No! That is a toboggan. You never know when you're going to find a snowy hill. So. Every musician has a hot assistant and every rock star has a roadie and Pam is my hot roadie.
Yeah! I love being on the road, but I especially love the time-and-a-half pay, twenty-four hours a day for three days. 'Cause, I have a mortgage now! Gotta bring home the bucks!
Toby Flenderson, report to the principal's office, your mother called and it appears you have wet the bed again so you have to get home and wash your sheets because they're yellow and wet with your urine.
[looking in a car window] Trying to see what CD she's got. It's good to know the deets about the girl you're wooing. Ah-ha! Fiest! Yes! [hits the car setting of its alarm] Ah-hhh-hh! [nervously backs up into the car behind him, setting of that alarm too]
I am a theatrical person. Growing up I always thought I would become an actor, because, I have these memorization tricks that I use. For instance, I learned the Pledge of Allegiance by singing it to the tune of Old Macdonald. [starts singing] I pledge allegiance to the flag of the United States of America / And to the republic for which it stands, one nation under God. / With a woof woof here and a woof woof there, here a woof, there a woof, everywhere a woof woof. [stops] That one. You get it.
My birthday was yesterday, and everyone forgot. I got really dressed up and excited and no one said a word. There's wasn't even a party. I think sometimes people are really mean, to the hot, popular girl.
[on the phone] Noooo! Oh my God! Ohh no, that is so awful. I have to go, I have to do a presentation. [lowers phone] I'll talk to you-- This is going to be hard for me to speak today because I have just learned that my father has died. [gasps from the crowd] No he didn't! He is alive! And this isn't even a cellphone, this is a calculator! But you bought it! And now you can't return it! Or can you. No you can't!
Brought you guys some coffees.
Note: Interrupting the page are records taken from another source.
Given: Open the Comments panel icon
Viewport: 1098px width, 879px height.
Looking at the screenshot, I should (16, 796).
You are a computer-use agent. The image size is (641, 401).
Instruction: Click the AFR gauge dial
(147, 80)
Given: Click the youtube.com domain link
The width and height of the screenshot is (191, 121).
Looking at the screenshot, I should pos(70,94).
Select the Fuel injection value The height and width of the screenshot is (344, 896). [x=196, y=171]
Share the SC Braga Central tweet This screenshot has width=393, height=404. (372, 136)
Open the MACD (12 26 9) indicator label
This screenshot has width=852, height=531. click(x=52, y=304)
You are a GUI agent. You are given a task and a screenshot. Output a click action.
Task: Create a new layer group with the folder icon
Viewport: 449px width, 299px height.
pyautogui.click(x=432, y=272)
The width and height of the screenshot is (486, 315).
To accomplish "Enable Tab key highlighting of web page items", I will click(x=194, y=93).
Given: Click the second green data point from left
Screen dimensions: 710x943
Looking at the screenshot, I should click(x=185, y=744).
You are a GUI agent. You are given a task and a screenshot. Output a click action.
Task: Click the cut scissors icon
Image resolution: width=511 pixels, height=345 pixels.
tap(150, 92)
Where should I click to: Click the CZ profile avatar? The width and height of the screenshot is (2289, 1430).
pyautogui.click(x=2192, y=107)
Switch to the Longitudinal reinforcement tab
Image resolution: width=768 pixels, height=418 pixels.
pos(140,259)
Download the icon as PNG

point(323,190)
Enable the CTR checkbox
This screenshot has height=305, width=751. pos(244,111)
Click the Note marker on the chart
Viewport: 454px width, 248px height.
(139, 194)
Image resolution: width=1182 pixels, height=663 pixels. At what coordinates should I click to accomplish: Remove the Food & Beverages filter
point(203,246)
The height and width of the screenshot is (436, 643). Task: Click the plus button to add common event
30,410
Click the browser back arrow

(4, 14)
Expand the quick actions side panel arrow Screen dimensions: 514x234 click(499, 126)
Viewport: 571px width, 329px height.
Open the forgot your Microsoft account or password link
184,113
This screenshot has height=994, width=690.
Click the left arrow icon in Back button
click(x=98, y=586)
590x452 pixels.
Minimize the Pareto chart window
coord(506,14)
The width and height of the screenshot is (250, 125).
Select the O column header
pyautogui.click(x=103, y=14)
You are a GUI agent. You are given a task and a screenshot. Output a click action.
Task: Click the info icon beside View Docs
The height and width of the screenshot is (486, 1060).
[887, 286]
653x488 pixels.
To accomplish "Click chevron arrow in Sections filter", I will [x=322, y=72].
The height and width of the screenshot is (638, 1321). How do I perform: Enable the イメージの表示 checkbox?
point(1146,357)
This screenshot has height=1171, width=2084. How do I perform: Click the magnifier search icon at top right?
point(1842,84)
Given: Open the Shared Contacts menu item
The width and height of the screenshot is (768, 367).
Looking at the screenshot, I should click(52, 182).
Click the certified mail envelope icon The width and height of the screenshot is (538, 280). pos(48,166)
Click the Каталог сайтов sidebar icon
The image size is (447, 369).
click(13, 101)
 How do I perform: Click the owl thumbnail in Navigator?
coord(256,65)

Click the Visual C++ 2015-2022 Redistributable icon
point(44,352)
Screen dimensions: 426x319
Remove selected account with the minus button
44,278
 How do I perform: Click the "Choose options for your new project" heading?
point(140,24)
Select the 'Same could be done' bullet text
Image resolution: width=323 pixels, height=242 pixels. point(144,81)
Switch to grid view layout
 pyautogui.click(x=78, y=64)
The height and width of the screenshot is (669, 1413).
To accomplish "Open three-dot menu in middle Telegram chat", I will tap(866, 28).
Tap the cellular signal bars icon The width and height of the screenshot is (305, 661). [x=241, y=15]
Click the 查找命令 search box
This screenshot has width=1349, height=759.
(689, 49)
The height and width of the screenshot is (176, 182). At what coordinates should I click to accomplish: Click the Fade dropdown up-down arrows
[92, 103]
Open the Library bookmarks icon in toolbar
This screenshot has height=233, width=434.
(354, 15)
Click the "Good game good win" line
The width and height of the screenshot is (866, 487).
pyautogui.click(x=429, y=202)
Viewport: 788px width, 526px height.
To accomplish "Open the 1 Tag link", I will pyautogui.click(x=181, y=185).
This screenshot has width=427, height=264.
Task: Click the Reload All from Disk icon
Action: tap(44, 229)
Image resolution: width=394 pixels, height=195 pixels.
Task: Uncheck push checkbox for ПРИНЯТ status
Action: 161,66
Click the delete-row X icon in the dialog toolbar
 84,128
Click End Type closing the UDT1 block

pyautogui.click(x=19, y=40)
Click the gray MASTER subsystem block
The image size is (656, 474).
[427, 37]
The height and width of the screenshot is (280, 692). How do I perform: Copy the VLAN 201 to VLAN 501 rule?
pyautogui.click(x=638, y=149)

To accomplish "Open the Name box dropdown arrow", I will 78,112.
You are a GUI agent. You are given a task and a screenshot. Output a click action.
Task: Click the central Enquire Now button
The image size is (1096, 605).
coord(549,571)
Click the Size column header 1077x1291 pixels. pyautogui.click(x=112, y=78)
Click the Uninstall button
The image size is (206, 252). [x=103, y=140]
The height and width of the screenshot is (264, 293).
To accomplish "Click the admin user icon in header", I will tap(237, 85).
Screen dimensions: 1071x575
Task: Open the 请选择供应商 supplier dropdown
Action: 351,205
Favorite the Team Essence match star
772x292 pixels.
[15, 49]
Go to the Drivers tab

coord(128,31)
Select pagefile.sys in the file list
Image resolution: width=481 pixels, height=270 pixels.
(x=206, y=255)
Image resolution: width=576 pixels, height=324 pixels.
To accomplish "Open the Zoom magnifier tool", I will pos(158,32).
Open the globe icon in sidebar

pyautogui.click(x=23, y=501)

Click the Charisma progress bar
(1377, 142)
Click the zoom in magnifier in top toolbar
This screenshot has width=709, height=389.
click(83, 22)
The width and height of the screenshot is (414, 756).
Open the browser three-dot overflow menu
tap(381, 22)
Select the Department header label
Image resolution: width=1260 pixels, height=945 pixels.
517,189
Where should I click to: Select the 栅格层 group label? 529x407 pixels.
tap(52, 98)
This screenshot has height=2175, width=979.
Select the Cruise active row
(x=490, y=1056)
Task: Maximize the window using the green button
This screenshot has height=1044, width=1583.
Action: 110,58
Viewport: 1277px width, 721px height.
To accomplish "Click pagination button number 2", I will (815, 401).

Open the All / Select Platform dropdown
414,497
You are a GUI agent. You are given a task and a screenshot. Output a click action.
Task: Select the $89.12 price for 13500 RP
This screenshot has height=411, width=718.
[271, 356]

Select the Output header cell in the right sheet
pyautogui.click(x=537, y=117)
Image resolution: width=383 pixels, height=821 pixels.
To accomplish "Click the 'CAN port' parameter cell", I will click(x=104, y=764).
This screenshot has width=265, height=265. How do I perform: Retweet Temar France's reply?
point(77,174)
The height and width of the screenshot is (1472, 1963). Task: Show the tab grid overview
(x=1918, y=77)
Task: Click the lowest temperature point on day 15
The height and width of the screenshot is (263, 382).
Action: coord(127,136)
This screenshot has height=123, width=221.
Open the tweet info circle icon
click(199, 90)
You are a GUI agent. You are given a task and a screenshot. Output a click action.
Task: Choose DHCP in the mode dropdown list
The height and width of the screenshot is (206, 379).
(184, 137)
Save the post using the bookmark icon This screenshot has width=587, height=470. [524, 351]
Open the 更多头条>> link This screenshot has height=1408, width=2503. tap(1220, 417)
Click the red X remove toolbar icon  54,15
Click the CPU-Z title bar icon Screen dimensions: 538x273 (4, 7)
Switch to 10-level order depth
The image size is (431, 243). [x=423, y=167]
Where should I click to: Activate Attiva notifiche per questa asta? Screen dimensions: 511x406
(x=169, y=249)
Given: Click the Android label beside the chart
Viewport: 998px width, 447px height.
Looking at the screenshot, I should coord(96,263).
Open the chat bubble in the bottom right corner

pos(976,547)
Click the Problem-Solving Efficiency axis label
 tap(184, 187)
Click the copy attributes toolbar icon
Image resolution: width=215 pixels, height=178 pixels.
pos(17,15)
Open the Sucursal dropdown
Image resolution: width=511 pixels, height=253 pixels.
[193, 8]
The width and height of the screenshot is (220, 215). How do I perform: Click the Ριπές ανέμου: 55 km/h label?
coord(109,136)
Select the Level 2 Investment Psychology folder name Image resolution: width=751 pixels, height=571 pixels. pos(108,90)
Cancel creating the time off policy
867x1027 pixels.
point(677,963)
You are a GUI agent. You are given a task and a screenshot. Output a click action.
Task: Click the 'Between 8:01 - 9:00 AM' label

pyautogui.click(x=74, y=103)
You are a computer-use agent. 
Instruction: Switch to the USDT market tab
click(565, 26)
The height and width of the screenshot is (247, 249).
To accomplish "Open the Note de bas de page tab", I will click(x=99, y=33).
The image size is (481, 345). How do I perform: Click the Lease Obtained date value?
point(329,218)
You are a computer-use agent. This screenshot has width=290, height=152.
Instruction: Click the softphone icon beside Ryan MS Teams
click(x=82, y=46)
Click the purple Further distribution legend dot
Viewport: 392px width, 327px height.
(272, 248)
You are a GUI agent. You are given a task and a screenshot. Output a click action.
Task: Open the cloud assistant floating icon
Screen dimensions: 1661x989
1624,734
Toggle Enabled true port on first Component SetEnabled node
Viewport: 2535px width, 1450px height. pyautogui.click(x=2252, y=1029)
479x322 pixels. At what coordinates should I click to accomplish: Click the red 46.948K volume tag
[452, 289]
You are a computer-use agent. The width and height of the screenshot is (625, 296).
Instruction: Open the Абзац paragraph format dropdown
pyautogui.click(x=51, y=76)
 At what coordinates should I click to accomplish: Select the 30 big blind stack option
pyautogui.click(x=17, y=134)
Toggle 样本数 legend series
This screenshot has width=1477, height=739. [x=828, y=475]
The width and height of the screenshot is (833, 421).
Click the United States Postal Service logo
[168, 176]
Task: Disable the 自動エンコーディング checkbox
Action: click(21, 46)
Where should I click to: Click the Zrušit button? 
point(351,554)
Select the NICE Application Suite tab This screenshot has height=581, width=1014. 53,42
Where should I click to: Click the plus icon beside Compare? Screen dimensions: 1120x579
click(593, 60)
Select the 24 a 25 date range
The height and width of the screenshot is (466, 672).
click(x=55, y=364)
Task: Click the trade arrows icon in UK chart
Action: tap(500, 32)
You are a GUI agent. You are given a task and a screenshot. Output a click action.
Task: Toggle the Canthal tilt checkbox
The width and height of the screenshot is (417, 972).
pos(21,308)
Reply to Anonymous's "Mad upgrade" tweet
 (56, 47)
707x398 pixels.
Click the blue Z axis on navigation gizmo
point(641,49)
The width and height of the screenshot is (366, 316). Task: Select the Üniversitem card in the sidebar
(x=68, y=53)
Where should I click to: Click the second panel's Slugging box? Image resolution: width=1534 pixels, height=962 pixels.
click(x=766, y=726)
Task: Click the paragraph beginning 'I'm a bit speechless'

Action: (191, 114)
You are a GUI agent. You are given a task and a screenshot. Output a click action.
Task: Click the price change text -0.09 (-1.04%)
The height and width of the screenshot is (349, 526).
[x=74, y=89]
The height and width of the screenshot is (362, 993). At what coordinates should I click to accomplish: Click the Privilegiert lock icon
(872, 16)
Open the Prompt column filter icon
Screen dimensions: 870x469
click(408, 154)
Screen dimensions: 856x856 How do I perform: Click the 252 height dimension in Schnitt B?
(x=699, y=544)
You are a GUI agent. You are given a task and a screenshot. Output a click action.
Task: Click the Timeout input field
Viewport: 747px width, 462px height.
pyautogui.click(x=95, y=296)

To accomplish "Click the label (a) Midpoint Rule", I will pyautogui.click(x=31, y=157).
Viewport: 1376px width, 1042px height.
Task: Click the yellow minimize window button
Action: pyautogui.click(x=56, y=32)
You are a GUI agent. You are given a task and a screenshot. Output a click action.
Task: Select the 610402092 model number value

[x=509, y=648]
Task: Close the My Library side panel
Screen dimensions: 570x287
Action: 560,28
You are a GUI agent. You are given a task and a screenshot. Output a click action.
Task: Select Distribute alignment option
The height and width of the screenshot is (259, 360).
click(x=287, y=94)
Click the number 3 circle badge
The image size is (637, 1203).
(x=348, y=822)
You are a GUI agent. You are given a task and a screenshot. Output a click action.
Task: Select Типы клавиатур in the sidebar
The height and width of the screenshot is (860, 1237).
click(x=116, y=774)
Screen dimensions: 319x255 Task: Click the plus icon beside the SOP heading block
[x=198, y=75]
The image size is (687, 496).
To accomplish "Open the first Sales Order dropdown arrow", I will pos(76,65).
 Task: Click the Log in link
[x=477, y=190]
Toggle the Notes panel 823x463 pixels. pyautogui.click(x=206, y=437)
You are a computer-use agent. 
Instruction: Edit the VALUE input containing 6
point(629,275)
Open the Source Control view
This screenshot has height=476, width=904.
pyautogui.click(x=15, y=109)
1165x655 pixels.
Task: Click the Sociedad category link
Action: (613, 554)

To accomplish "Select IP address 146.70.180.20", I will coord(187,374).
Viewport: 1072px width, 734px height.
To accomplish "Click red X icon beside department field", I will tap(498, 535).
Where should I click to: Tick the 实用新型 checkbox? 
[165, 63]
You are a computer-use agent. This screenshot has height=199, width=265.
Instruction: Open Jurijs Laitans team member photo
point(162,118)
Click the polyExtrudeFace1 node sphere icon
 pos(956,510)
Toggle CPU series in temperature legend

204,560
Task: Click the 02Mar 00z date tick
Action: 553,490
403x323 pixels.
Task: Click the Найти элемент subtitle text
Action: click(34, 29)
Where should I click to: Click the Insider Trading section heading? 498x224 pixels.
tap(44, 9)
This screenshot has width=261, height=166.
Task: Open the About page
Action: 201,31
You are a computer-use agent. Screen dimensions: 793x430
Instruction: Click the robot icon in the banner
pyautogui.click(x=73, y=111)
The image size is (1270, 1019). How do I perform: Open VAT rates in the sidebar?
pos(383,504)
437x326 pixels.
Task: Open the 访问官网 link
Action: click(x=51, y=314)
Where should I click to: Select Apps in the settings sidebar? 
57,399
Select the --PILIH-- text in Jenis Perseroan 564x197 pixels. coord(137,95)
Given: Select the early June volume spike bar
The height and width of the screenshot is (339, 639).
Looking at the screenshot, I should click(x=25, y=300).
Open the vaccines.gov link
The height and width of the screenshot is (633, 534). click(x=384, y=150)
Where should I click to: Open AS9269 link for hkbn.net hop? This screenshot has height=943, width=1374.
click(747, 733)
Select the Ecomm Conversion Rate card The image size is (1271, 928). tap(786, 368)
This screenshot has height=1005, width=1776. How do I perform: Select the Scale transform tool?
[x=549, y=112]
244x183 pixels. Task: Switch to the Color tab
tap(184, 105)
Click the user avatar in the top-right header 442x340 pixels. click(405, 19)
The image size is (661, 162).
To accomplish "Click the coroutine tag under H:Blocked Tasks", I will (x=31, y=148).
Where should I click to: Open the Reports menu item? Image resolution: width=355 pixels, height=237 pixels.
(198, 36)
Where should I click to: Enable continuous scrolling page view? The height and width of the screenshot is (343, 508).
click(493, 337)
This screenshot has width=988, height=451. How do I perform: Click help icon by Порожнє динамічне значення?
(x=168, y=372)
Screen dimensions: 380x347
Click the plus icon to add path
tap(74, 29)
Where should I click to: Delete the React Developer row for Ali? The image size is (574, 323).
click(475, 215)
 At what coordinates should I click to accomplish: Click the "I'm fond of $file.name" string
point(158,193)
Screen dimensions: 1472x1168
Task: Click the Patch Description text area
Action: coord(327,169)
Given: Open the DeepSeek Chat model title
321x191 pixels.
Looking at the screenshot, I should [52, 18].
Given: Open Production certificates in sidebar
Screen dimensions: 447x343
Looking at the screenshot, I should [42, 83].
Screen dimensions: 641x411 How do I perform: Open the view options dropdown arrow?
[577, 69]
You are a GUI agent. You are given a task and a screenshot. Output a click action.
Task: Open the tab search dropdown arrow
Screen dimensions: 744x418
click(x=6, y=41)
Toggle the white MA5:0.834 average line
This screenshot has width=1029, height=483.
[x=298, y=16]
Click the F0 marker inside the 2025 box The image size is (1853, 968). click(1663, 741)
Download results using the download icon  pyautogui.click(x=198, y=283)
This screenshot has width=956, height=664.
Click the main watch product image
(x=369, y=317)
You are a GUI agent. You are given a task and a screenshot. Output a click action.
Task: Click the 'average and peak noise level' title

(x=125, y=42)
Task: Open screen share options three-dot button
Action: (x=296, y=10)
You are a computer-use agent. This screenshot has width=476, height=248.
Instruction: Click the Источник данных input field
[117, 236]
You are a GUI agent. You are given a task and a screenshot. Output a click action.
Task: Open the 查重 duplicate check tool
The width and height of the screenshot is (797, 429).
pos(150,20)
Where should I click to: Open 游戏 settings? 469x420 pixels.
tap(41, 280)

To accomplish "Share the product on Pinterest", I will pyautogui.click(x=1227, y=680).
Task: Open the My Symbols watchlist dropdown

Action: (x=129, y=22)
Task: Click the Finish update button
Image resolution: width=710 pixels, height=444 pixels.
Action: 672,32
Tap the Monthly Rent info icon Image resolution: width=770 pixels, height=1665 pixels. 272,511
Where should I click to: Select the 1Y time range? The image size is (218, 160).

Stanley, I know you have adult on-set diabetes so, I put Splenda in yours. Let's see, how many did I put in there [starts singing to the tune of Fiest's 1234] 1-2-3-4 Splendas in your coffee Stanley, none in yours Julia, because I don't know how you take it. But if you'd rather--
Four Splenda? Are you crazy?
Well no I actually only put in two but, that's not how the song goes.
I have here, Kelly Kapoor's personal and confidential file. Allow me to share. Kelly Kapoor spent April 1995 to December 1996 at Berk's County Youth Center. Juvie. According to past employers, "it in no way affects her job performance--" Blah blah blah.